## Exercise goal
Convert the lines from the line containing "The width and" through the line containing "[x=1381, y=84]", both included, into a Markdown table with the columns Row and Entry Text, numbering each row and omitting blank lines.

[start of Dataset content]

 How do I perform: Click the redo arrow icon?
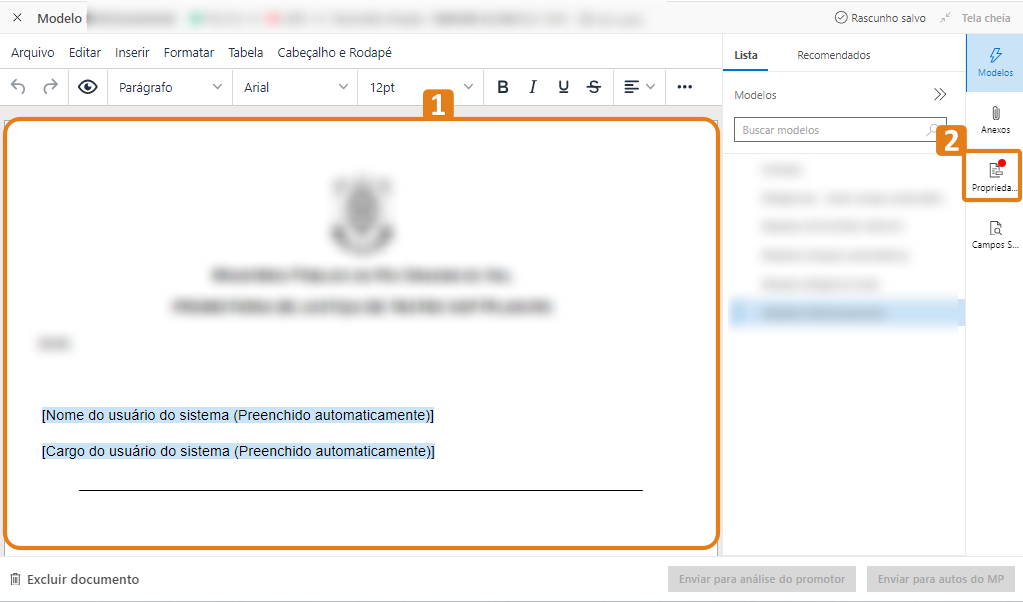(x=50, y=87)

[end of Dataset content]
[start of Dataset content]

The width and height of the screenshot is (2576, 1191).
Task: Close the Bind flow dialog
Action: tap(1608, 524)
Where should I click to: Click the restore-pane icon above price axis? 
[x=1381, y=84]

[end of Dataset content]

## Task response
| Row | Entry Text |
|---|---|
| 1 | The width and height of the screenshot is (2576, 1191). |
| 2 | Task: Close the Bind flow dialog |
| 3 | Action: tap(1608, 524) |
| 4 | Where should I click to: Click the restore-pane icon above price axis?  |
| 5 | [x=1381, y=84] |